Even making, this also can stop to replace camera lens 202 safely suddenly and under the situation of camera body 201 disconnections at replacement camera lens 202.

Summary of the invention

As stated, the variation that replacement camera lens 202 shown in Figure 1 detects the voltage of power supply terminal 231 detects the disconnection with camera body 201 thus.

As a result, break off and detect time of origin delay (time T in Fig. 2 A example shown) between the disconnection at the physics of replacement camera lens 202 and camera body 201.

The accessory (like, current available replacement camera lens) that is connected to camera body increases on complicacy.As a result, accomplish termination and spent long time.Further, as the result of the increase of accessory complicacy, the inconvenience such as fault more likely takes place under the situation of original inexpectancy operation.

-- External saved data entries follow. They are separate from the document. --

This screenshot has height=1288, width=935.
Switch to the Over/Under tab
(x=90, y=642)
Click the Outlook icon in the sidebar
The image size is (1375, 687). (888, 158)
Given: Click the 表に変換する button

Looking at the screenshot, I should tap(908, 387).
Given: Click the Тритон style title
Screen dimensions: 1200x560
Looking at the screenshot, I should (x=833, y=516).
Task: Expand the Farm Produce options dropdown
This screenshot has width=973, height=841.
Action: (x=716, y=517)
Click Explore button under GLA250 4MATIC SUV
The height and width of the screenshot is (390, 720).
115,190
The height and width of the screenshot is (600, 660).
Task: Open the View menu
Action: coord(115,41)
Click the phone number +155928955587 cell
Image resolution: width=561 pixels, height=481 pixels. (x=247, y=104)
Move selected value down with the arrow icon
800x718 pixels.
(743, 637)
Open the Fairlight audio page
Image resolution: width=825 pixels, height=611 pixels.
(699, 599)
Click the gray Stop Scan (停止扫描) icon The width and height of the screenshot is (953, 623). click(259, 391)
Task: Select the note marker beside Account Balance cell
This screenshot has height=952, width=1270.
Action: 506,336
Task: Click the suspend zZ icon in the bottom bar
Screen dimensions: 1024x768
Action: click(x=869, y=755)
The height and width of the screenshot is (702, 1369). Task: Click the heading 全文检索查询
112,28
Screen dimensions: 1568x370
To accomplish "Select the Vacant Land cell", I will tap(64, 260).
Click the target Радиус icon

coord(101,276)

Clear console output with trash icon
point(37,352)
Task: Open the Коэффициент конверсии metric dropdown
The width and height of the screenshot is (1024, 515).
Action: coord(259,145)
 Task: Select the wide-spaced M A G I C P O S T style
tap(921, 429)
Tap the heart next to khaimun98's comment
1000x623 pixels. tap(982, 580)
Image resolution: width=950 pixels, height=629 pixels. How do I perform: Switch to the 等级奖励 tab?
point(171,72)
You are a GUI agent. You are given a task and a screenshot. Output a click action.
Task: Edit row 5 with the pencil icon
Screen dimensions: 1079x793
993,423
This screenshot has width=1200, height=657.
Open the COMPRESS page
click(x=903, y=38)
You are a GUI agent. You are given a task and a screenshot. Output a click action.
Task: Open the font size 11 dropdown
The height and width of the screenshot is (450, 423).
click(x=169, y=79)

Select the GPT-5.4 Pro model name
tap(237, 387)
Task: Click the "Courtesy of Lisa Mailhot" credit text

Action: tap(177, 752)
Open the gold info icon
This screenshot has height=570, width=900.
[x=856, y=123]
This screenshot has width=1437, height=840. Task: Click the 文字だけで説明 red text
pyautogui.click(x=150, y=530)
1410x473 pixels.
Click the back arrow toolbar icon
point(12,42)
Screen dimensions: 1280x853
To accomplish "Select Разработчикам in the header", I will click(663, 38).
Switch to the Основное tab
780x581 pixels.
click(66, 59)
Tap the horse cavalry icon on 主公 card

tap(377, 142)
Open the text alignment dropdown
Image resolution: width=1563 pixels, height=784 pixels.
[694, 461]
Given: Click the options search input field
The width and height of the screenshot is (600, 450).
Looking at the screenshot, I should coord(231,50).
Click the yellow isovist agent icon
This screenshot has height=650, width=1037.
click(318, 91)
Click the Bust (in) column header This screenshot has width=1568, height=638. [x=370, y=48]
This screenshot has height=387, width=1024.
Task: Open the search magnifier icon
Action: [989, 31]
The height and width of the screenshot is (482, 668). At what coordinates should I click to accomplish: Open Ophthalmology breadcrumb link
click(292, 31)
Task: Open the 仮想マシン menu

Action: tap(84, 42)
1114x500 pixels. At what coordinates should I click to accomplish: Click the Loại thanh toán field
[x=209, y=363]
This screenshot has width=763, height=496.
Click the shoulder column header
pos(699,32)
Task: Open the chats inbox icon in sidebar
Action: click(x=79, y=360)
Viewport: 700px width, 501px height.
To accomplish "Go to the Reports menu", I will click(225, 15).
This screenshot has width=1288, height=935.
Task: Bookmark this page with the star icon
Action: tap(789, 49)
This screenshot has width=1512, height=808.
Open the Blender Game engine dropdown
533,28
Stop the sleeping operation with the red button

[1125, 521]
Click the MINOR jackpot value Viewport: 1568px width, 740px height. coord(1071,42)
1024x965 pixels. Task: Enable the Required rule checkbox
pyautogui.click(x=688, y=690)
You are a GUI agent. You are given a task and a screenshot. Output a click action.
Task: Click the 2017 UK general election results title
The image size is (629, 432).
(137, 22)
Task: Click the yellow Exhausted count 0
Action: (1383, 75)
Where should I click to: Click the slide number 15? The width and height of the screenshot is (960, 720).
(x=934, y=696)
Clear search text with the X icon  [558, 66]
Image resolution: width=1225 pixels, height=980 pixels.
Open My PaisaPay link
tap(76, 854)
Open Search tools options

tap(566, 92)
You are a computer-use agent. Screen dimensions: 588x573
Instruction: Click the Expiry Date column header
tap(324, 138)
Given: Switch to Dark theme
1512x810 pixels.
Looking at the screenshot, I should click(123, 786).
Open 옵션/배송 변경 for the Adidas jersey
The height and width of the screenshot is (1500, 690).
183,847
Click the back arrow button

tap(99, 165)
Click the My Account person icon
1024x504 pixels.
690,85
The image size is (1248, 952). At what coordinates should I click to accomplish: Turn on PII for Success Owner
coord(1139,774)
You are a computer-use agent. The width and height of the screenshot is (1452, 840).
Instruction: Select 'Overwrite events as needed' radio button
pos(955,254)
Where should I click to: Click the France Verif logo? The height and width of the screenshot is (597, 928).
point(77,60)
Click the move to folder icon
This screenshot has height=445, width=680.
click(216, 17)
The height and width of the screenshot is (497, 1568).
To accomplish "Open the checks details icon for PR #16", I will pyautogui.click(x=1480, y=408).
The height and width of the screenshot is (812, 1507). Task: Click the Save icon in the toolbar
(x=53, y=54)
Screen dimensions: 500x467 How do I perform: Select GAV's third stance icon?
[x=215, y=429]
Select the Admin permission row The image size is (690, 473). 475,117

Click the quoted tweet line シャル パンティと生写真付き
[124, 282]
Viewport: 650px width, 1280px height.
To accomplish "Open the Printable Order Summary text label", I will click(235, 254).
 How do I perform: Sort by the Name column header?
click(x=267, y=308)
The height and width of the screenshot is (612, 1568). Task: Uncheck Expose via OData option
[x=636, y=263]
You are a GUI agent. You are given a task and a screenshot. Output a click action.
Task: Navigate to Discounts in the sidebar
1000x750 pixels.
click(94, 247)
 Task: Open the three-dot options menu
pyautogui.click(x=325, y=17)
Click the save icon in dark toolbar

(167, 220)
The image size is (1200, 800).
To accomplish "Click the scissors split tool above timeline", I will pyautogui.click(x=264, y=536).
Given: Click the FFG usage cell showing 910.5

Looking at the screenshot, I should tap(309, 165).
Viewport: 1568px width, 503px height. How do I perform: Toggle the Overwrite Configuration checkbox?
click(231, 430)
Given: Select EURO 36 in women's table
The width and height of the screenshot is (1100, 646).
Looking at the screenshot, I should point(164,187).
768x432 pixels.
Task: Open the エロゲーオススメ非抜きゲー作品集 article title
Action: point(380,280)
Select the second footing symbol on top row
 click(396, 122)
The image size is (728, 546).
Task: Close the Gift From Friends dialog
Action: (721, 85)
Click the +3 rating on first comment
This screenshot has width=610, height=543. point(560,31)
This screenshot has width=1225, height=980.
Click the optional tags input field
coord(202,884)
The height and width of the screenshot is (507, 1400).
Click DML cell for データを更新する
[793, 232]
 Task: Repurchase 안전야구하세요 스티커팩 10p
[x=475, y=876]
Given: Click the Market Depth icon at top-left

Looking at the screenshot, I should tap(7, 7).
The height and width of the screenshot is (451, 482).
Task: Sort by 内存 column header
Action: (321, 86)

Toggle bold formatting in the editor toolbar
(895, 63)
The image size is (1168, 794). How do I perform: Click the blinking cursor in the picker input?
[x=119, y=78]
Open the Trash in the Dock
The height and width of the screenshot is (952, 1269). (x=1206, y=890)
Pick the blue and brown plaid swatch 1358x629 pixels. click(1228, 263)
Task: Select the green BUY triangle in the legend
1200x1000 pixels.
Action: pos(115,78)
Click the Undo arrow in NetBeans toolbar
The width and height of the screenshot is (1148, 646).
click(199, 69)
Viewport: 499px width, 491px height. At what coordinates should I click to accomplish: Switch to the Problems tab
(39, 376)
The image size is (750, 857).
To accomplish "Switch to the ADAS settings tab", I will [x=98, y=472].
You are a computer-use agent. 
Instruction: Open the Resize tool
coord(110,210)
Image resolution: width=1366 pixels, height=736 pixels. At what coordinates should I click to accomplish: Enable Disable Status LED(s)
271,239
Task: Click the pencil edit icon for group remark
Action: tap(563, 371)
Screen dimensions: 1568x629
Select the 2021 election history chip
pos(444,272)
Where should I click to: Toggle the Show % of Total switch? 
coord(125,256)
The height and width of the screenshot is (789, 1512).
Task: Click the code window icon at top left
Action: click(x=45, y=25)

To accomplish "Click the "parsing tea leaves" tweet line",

Further again, the increase of accessory complicacy possibly cause being adapted for the bigger power consumption of the microcomputer of control fitting, this maybe be shown in Fig. 2 A the descending more fast of such causes voltage (that is, steeper slope).

Breaking off voltage afterwards with camera body 201 changes according to the power consumption of microcomputer.Therefore, the microprocessor that reset under the situation about descending the soonest of voltage need supposed.

Yet, because disconnection detection and the shorter time t between the beginning of resetting possibly be difficult to guarantee to be adapted for the needed time period t of termination of fair termination bigger accessory on complicacy '.

In view of above-mentioned, expectation detects the disconnection with camera body apace.

Electronic equipment according to the disclosure one mode is connected to camera body and has actuator.This electronic equipment comprises detection terminal, test section, joint detection part and control section.The terminal that detection terminal and camera body use contacts, so that when electronic equipment is connected to camera body, detect and being connected of said electronic equipment.The voltage of said detection terminal is detected in the test section.The joint detection part detects the connection state with said camera body based on the variation of the detected voltage in said test section.Control section based on said joint detection part detected with being connected or breaking off the operation of controlling said actuator of said camera body.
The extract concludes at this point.